Click-target data:
=====
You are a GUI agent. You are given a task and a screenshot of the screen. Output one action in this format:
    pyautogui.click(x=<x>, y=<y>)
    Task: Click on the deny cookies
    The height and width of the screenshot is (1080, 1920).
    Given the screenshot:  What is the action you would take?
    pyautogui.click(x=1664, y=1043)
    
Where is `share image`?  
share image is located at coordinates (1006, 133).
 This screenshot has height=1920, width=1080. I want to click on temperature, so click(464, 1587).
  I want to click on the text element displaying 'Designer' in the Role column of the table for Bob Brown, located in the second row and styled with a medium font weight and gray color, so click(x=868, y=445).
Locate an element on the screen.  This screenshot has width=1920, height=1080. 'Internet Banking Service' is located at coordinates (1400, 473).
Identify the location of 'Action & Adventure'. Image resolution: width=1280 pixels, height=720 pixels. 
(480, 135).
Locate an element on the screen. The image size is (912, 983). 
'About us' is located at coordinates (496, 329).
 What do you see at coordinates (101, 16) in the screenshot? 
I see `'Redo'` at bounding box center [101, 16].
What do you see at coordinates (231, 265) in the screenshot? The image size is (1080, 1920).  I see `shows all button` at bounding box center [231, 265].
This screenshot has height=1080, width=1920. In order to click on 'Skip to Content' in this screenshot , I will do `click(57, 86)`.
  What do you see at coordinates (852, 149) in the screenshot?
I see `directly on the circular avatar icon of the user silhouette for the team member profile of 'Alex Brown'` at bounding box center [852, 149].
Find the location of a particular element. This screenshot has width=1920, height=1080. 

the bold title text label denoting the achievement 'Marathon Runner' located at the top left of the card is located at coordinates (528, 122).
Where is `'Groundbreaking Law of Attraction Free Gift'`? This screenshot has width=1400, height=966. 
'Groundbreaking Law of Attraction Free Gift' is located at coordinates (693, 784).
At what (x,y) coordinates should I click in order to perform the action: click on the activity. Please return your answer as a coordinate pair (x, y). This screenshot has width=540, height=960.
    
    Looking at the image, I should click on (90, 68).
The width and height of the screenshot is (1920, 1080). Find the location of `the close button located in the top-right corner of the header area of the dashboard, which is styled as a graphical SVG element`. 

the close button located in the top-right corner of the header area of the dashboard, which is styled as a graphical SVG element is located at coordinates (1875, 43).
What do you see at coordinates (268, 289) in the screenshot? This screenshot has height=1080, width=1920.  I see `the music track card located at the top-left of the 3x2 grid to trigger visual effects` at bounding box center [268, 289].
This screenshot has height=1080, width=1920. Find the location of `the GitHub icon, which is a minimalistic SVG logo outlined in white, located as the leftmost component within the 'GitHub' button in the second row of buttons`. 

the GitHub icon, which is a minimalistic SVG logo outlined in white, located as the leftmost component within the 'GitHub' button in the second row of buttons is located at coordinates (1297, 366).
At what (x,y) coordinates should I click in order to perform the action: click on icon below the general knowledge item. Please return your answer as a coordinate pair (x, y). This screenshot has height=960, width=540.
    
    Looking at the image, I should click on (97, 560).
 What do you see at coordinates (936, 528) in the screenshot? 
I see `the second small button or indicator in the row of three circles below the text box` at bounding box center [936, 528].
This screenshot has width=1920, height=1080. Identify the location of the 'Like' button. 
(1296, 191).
=====
Goal: Could you copy out, word for word, everything from the start of the data above down to the line containing "coordinates (496, 329).", with both ends included?

Response:
You are a GUI agent. You are given a task and a screenshot of the screen. Output one action in this format:
    pyautogui.click(x=<x>, y=<y>)
    Task: Click on the deny cookies
    The height and width of the screenshot is (1080, 1920).
    Given the screenshot:  What is the action you would take?
    pyautogui.click(x=1664, y=1043)
    
Where is `share image`?  
share image is located at coordinates (1006, 133).
 This screenshot has height=1920, width=1080. I want to click on temperature, so click(464, 1587).
  I want to click on the text element displaying 'Designer' in the Role column of the table for Bob Brown, located in the second row and styled with a medium font weight and gray color, so click(x=868, y=445).
Locate an element on the screen.  This screenshot has width=1920, height=1080. 'Internet Banking Service' is located at coordinates (1400, 473).
Identify the location of 'Action & Adventure'. Image resolution: width=1280 pixels, height=720 pixels. 
(480, 135).
Locate an element on the screen. The image size is (912, 983). 
'About us' is located at coordinates (496, 329).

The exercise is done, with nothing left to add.